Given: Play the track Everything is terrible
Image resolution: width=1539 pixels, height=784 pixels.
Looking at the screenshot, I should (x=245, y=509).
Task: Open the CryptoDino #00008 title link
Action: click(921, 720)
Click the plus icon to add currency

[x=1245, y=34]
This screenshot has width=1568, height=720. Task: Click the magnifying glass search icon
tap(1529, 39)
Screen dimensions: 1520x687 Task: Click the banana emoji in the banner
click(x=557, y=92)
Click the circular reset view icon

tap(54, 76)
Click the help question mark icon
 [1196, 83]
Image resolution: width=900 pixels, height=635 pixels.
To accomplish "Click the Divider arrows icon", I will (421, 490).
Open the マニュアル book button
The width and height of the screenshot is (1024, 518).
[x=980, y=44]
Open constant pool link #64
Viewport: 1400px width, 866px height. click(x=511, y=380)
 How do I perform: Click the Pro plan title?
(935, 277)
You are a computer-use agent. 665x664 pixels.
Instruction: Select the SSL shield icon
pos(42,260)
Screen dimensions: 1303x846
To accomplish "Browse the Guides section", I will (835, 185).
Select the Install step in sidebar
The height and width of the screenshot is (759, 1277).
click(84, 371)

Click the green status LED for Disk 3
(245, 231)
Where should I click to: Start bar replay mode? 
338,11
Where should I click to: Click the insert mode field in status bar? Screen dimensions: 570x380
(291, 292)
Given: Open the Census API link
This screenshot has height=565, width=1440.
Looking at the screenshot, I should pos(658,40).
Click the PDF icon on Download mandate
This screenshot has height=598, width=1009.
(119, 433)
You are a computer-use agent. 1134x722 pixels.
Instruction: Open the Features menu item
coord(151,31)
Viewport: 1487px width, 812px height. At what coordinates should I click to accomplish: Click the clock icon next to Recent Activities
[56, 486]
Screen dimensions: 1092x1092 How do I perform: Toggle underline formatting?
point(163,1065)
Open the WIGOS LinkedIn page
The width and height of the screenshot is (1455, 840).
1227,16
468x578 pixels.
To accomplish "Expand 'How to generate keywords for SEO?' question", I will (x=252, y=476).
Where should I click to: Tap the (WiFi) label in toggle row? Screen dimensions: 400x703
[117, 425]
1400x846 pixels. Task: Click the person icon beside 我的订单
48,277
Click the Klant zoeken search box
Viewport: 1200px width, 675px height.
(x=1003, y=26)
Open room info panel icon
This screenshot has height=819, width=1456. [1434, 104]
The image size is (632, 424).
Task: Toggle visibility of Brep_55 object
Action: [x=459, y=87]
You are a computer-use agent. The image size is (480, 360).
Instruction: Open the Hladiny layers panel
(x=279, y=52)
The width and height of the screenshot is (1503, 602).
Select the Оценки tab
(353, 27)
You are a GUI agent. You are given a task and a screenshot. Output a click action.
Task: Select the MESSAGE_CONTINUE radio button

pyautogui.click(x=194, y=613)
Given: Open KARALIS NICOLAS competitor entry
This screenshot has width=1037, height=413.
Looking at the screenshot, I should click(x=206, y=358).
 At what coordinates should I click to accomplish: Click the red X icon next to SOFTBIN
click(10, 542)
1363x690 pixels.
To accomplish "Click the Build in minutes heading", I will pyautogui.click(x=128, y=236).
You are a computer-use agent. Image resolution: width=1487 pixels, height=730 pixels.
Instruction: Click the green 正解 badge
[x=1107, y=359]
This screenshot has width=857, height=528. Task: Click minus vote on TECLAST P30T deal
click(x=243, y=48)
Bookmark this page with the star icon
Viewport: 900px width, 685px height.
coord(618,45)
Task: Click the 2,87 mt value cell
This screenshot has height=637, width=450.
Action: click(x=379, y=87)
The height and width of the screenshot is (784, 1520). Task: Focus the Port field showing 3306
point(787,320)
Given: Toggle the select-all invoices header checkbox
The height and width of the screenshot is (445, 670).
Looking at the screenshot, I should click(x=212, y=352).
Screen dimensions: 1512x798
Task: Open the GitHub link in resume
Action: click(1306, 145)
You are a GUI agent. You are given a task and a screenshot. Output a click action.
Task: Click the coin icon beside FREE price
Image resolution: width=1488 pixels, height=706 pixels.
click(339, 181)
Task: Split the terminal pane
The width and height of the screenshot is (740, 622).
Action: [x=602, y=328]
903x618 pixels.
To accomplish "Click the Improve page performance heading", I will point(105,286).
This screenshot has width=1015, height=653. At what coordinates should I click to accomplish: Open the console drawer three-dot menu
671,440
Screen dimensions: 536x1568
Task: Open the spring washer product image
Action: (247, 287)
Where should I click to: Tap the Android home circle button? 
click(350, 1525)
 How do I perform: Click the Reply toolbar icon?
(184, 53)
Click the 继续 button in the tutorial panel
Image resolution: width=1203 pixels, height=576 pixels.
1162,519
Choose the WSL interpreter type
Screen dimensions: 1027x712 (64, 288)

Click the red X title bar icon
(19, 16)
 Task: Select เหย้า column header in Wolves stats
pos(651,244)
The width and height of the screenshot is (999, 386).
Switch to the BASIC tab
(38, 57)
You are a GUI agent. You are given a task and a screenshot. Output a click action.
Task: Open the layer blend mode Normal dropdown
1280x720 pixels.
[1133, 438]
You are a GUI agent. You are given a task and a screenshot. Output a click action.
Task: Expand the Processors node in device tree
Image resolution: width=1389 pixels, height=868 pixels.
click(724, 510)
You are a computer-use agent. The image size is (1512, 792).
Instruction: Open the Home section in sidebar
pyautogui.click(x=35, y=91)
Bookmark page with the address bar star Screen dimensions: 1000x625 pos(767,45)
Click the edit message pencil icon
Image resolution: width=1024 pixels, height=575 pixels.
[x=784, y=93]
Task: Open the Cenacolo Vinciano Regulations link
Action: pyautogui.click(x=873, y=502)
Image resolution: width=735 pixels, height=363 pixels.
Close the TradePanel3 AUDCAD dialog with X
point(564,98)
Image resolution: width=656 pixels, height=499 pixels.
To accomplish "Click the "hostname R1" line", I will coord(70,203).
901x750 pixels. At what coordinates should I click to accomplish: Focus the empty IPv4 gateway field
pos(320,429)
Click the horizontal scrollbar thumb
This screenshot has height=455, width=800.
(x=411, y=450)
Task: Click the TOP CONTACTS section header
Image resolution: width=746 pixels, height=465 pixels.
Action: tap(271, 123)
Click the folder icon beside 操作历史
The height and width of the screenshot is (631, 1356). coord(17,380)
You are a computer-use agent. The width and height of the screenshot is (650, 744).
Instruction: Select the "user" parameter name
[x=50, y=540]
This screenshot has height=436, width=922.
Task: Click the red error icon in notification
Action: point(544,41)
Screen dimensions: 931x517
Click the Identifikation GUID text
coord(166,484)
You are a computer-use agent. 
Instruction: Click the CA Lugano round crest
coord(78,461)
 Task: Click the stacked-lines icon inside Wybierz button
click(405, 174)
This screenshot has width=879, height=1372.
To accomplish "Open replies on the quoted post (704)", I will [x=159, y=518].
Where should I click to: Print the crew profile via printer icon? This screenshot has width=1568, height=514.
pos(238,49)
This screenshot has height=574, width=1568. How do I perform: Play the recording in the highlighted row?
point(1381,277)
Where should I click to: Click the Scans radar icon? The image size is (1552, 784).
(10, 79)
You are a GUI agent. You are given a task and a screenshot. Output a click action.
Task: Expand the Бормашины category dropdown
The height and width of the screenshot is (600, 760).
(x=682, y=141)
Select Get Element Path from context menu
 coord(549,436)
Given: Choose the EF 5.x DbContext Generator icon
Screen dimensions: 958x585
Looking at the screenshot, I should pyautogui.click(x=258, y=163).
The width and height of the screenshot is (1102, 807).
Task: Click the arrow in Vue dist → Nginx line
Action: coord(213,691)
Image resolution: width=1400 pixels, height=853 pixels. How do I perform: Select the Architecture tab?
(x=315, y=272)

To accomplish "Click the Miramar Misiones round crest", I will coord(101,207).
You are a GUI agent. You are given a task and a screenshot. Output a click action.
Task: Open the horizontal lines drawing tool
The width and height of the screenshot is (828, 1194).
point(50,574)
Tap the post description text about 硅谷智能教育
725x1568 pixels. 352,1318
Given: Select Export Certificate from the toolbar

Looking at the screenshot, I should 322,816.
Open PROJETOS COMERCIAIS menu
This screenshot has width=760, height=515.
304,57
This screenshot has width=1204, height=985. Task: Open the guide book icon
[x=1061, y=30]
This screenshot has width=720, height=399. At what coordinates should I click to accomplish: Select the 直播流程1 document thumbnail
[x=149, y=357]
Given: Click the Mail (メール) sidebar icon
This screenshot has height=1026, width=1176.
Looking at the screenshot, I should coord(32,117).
____
*Task objective*: For the lines above, output exactly those from the line containing "At what coordinates should I click to accomplish: Click the red" through the line containing "Task: Click the 2,87 mt value cell", and skip the others.

*Response to this exercise*:
 At what coordinates should I click to accomplish: Click the red X icon next to SOFTBIN
click(10, 542)
1363x690 pixels.
To accomplish "Click the Build in minutes heading", I will pyautogui.click(x=128, y=236).
You are a computer-use agent. Image resolution: width=1487 pixels, height=730 pixels.
Instruction: Click the green 正解 badge
[x=1107, y=359]
This screenshot has width=857, height=528. Task: Click minus vote on TECLAST P30T deal
click(x=243, y=48)
Bookmark this page with the star icon
Viewport: 900px width, 685px height.
coord(618,45)
Task: Click the 2,87 mt value cell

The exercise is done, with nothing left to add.